• _Exercise_
Edit the items below by replacing "At what coordinates should I click to accomplish" with "Where should I click to complete" wherever it appears. Leave everything else unchanged.

Data entries
-------

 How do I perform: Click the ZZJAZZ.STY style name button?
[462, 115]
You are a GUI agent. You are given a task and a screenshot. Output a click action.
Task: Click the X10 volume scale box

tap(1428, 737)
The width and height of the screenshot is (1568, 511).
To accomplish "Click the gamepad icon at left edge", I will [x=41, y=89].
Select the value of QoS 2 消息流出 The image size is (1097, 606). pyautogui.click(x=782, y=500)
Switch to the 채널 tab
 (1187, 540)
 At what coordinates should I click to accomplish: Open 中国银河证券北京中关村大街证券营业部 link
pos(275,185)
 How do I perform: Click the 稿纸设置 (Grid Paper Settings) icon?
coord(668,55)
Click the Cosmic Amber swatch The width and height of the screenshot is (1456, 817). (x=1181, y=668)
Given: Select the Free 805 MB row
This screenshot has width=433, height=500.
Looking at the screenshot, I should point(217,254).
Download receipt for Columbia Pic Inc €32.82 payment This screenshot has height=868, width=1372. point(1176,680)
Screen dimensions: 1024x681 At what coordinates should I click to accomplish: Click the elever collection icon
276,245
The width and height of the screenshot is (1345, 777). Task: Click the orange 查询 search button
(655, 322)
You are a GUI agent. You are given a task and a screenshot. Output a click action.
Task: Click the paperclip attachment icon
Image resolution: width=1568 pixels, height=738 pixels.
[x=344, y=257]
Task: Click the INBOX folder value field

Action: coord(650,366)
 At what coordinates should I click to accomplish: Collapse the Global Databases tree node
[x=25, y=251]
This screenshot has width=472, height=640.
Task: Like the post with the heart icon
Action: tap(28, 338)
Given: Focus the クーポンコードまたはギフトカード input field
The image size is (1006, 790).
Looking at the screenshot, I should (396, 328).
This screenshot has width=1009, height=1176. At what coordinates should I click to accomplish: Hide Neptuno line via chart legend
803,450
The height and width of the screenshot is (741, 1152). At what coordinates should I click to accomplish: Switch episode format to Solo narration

-------

• _Answer below_
 How do I perform: Click the ZZJAZZ.STY style name button?
[462, 115]
You are a GUI agent. You are given a task and a screenshot. Output a click action.
Task: Click the X10 volume scale box

tap(1428, 737)
The width and height of the screenshot is (1568, 511).
To accomplish "Click the gamepad icon at left edge", I will [x=41, y=89].
Select the value of QoS 2 消息流出 The image size is (1097, 606). pyautogui.click(x=782, y=500)
Switch to the 채널 tab
 (1187, 540)
 Where should I click to complete: Open 中国银河证券北京中关村大街证券营业部 link
pos(275,185)
 How do I perform: Click the 稿纸设置 (Grid Paper Settings) icon?
coord(668,55)
Click the Cosmic Amber swatch The width and height of the screenshot is (1456, 817). (x=1181, y=668)
Given: Select the Free 805 MB row
This screenshot has width=433, height=500.
Looking at the screenshot, I should point(217,254).
Download receipt for Columbia Pic Inc €32.82 payment This screenshot has height=868, width=1372. point(1176,680)
Screen dimensions: 1024x681 Where should I click to complete: Click the elever collection icon
276,245
The width and height of the screenshot is (1345, 777). Task: Click the orange 查询 search button
(655, 322)
You are a GUI agent. You are given a task and a screenshot. Output a click action.
Task: Click the paperclip attachment icon
Image resolution: width=1568 pixels, height=738 pixels.
[x=344, y=257]
Task: Click the INBOX folder value field

Action: coord(650,366)
 Where should I click to complete: Collapse the Global Databases tree node
[x=25, y=251]
This screenshot has width=472, height=640.
Task: Like the post with the heart icon
Action: tap(28, 338)
Given: Focus the クーポンコードまたはギフトカード input field
The image size is (1006, 790).
Looking at the screenshot, I should (396, 328).
This screenshot has width=1009, height=1176. Where should I click to complete: Hide Neptuno line via chart legend
803,450
The height and width of the screenshot is (741, 1152). Where should I click to complete: Switch episode format to Solo narration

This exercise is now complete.